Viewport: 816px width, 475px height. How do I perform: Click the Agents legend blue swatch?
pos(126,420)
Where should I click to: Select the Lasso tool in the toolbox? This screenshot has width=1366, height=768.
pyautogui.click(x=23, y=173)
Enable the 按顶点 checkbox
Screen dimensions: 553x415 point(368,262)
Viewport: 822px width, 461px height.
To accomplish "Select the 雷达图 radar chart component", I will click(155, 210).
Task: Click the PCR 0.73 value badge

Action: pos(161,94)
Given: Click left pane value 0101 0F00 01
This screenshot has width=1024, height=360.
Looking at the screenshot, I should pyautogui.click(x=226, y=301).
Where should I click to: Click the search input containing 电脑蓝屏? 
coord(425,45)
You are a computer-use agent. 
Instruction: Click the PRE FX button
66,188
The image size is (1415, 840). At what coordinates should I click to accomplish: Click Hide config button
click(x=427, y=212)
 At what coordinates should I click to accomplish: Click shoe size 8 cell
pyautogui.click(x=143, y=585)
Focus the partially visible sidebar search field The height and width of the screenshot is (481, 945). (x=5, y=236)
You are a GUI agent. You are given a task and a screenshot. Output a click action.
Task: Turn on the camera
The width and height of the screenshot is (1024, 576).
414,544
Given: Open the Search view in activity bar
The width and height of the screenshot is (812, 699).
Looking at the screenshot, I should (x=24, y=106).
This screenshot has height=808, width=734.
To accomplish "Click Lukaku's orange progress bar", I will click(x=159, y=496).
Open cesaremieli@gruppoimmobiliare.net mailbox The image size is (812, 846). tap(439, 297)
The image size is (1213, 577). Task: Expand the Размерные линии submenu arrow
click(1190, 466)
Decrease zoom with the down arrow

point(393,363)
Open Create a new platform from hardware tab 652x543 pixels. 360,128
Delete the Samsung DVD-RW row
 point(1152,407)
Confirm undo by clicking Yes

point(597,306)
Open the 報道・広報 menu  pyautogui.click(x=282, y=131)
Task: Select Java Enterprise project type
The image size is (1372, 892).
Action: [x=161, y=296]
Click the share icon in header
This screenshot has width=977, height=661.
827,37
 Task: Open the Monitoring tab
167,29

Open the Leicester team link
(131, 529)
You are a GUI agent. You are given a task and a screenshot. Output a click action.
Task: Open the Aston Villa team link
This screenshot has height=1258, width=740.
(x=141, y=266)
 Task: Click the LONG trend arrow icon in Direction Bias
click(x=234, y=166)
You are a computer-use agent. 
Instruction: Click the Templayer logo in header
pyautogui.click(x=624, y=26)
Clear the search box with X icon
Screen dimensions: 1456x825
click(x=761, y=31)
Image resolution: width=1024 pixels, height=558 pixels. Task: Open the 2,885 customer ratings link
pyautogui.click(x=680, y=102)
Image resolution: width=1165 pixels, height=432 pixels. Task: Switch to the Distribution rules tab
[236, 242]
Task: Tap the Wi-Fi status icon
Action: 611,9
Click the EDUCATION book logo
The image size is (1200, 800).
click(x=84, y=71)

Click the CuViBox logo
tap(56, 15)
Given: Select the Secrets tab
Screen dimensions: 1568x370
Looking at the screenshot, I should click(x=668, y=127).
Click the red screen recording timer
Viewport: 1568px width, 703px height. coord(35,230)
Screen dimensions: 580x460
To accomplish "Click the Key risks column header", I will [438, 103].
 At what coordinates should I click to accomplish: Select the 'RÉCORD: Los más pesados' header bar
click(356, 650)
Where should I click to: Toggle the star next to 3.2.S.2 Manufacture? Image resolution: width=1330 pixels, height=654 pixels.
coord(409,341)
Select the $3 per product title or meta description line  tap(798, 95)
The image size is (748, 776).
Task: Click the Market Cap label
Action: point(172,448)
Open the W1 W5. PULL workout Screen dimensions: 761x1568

+++++

YOUR INSTRUCTIONS: The line containing "Image resolution: width=1024" opens the range, and the last line of the entries closes it; copy that range exactly.

SOLUTION FOR THIS TASK:
Image resolution: width=1024 pixels, height=558 pixels. Task: Open the 2,885 customer ratings link
pyautogui.click(x=680, y=102)
Image resolution: width=1165 pixels, height=432 pixels. Task: Switch to the Distribution rules tab
[236, 242]
Task: Tap the Wi-Fi status icon
Action: 611,9
Click the EDUCATION book logo
The image size is (1200, 800).
click(x=84, y=71)

Click the CuViBox logo
tap(56, 15)
Given: Select the Secrets tab
Screen dimensions: 1568x370
Looking at the screenshot, I should click(x=668, y=127).
Click the red screen recording timer
Viewport: 1568px width, 703px height. coord(35,230)
Screen dimensions: 580x460
To accomplish "Click the Key risks column header", I will [438, 103].
 At what coordinates should I click to accomplish: Select the 'RÉCORD: Los más pesados' header bar
click(356, 650)
Where should I click to: Toggle the star next to 3.2.S.2 Manufacture? Image resolution: width=1330 pixels, height=654 pixels.
coord(409,341)
Select the $3 per product title or meta description line  tap(798, 95)
The image size is (748, 776).
Task: Click the Market Cap label
Action: point(172,448)
Open the W1 W5. PULL workout Screen dimensions: 761x1568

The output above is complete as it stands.